Artificial intelligence (AI) and machine learning (ML) are growing faster than anyone had predicted, infiltrating nearly every industry including tax preparation services. Tax submission tools can already deduce the likelihood of an audit based on previous tax filing history and averages among similar businesses. With predictive tax analytics, CPAs and other professionals can utilize the advances in AI to look at algorithms and forecast potential tax liability for the future.
ML for Predictive Tax Analytics
As tax laws continue to grow more complex, corporations and entrepreneurs are required to keep meticulous records of their income and expenses. In a recent study by Deloitte, 60% of company leaders indicated they were already using or planned to use data analytics for better tax compliance and strategy.
ML technologies are revolutionizing tax analytics by improving accuracy, processing complex data more quickly and adapting to new details as they emerge, helping companies comply with tax laws. Data that would take a CPA days to sort through and analyze siphons through computer at lightning speed. For example, machines can sort through large datasets and predict how much a company might owe at the end of a quarter so it can make payments timely and accurately.
Benefits of Deploying ML in Tax Functions
AI algorithms look at past factors to predict future tax liabilities. Some of the data a machine might sort through includes past tax filings, current fiscal year transactions, updated tax codes and required paperwork, market trends for the industry and past patterns for estimated tax payments.
Tapping into the power of predictive tax analytics can reduce falling under an audit or the risks of being accused of fraud.
Other benefits of using ML for tax analysis include:
Automating Repetitive Work
Much of the work for tax compliance involves repetitive items you must cross-reference over and over. Machines can do much of this grunt work and free up your time to locate significant anomalies or improve processes. For example, computers can reconcile data and notify company accountants of crucial filing deadlines.
Predicting Tax Liabilities
Most companies must pay taxes quarterly, but the time-consuming task of adding up receivables and subtracting expenses can be draining on smaller businesses. Having a firm grasp of how much to pay in estimated taxes can prevent underpayment and penalties.

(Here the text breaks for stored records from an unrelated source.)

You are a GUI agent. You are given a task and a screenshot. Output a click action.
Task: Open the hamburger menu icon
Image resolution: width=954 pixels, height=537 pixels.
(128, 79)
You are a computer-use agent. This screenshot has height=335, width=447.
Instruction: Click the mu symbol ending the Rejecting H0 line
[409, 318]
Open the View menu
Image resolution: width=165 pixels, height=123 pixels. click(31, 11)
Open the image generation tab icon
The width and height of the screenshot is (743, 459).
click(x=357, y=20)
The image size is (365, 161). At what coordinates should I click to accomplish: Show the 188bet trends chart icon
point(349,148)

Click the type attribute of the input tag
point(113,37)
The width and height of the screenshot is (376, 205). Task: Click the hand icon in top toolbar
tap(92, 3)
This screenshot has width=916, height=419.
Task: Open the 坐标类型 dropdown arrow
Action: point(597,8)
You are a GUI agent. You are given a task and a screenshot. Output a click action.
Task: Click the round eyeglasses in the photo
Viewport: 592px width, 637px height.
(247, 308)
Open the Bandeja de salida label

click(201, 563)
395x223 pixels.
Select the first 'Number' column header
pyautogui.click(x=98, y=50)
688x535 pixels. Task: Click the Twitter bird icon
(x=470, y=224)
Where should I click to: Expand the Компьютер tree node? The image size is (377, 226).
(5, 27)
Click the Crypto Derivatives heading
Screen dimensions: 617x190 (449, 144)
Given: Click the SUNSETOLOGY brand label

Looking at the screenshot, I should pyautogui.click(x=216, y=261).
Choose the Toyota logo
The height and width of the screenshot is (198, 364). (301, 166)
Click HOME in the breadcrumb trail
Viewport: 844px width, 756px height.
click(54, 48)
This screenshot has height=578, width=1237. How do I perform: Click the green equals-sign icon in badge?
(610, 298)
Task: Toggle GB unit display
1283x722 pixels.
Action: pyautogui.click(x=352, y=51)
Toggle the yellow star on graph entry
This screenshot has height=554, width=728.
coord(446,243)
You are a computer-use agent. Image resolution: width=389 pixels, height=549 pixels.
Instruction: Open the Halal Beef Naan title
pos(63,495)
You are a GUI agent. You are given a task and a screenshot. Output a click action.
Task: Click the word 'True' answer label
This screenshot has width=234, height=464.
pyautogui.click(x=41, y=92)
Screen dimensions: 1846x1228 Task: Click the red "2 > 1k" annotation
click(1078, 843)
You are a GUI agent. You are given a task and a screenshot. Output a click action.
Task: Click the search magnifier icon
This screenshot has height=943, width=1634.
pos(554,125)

Keeping Pace with the Competition
Machine learning can transform a simple excel spreadsheet into something more definitive that helps a company advance into the modern age. Around 21% of North American companies are using ML smart tools to better analyze nearly every informational aspect of business operations.
Ensuring Tax Compliance
Human error can lead to miscalculations and missed deadlines. Machines can double-check computations and ensure spreadsheet entries match other accounts. If someone makes an incorrect entry, the computer will flag it so it can be fixed before taxes get filed.
Optimizing Tax-Saving Strategies
Machine can run case scenarios to determine the biggest benefits of making a purchase or taking cost-saving measures. Company leaders can see at a glance whether they should invest in new equipment, pay employee profit shares or set more aside for tax payments.
ML can also see if the business is scaling rapidly and make adjustments on the fly. It can even be trained to allocate funds for taxes, setting aside what’s needed to make payments in a timely manner.
Concerns over Ethics and Data Privacy
One concern however many have with using ML in tax analytics is data privacy for the company and employees. Companies can reduce these worries by being transparent in the decisions they make and how they utilize AI algorithms. To keep data secure, they must implement security protocols to protect assets.
Another thing to be aware of is that ML algorithms can show bias if not programmed correctly. It’s best to have several programmers to act as checks against one another. Predictions should be neutral, and company leaders must understand they aren’t always infallible.